In the short term, additional processing steps subsequent to the initial deposition of metal-on-polyimide, such as steps related to additive electroplating, expose the polyimide to chemical solutions and solvents which are absorbed by the polyimide and provide a cause for lifting of the conductive lines. In the long term, a failure in the line adhesion due to temperature and humidity effects on a working device is intolerable in the high performance computer systems of the future, for which absolute reliability is necessary. Whereas the flexible film carrier with surface mounted chip or other device is a configuration which reduces problems due to thermal mismatch between the chip and the support on which the chip is mounted, the problem of adhesion between the metal and non-metal portions of the carrier has not been fully resolved.

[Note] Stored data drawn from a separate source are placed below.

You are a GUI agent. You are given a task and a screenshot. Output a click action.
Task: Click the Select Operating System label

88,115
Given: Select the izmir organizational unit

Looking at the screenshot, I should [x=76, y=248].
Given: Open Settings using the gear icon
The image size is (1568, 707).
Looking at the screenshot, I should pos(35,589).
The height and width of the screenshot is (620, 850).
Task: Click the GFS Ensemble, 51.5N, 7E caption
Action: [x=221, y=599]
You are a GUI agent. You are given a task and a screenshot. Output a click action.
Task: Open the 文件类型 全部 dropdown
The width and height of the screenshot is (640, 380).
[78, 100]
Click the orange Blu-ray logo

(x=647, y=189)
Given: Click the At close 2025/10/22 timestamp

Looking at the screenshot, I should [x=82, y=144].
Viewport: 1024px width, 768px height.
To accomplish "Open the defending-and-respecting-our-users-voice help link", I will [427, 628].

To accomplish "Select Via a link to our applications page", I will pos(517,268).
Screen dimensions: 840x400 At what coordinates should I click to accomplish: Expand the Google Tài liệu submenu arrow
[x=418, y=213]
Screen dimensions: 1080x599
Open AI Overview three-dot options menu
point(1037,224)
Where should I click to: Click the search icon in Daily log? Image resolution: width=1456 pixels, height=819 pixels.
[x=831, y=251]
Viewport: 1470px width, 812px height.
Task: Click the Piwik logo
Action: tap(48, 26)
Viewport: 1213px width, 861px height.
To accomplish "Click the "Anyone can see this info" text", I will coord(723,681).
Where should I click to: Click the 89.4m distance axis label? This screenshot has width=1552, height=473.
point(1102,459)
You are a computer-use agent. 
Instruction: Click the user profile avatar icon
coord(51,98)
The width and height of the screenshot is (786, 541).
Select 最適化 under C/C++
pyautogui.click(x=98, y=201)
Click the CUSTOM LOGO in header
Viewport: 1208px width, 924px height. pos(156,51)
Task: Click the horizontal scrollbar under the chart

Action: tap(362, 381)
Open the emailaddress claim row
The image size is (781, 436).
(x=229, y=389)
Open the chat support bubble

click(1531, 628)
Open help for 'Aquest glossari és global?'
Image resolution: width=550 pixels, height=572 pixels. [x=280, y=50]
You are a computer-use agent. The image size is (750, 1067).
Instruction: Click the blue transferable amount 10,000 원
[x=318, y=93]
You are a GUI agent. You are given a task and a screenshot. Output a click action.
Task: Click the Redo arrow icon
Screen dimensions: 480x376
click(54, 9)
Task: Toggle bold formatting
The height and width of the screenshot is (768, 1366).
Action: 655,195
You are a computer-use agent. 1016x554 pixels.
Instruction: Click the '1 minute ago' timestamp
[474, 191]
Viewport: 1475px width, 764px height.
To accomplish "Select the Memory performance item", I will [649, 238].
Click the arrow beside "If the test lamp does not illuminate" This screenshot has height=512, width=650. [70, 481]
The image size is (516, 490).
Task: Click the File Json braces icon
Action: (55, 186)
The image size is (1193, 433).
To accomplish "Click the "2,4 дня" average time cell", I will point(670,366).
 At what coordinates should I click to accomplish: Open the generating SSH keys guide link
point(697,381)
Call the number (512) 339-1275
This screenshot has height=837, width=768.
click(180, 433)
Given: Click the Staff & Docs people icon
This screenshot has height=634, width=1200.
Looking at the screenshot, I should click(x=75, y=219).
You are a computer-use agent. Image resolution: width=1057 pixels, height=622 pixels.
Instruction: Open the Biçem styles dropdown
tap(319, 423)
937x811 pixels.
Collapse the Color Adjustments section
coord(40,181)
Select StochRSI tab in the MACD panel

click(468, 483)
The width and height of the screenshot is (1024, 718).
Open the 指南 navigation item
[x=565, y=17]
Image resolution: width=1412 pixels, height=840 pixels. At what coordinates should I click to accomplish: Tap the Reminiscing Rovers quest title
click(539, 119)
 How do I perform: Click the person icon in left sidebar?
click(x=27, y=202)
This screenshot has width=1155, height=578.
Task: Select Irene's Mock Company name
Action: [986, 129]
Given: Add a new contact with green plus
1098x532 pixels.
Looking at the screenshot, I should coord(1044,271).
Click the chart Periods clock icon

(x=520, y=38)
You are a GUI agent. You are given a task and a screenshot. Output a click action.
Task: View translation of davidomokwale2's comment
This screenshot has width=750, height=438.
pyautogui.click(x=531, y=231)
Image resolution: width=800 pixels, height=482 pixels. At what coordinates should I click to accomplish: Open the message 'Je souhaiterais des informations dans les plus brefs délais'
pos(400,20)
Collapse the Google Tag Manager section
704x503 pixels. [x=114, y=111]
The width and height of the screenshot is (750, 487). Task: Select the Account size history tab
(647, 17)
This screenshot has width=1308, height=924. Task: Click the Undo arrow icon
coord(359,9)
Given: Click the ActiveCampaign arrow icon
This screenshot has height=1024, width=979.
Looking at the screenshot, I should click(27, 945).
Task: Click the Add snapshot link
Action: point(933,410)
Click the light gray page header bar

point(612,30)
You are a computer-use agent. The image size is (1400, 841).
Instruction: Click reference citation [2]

It is known that polyimide absorbs about 3-4% by weight of water. However, exposure to water is unavoidable, as water is used in cleaning dust and debris as is caused by mechanical punching. Exposure to a humid working environment cannot always be avoided. In addition, the polyimide is exposed to water solutions of electrolytes in the additive plating process. When polyimide is exposed to an electrolyte, conductive ions from the solution are absorbed with solute, damaging the dielectric properties as well as the adhesive capability of the polyimide. In U.S. Pat. No. 4,863,808 issued Sep. 5, 1989 to Sallo, the vacuum deposition of chromium as a barrier layer between copper and polyimide is described as affording resistance to undercutting by subsequent gold and tin plating baths. Applicants have found that the use of a chromium layer is not alone sufficient protection for polyimide.
Studies have proposed the role of carbonyl formation on adhesion promotion between metal and polyimide. There are basically two interpretations of the interaction between polyimide and a metal atom.
In the first approach, described in the IBM Journal of Research and Development, 32,658 (1988), by Ho et al., the formation of a charge transfer complex between the incoming metal atoms and the aromatic ring of the PMDA portion of the molecule is proposed. Quantum mechanical calculations suggest that the interaction above described is more important than the chromium-carbonyl group interaction.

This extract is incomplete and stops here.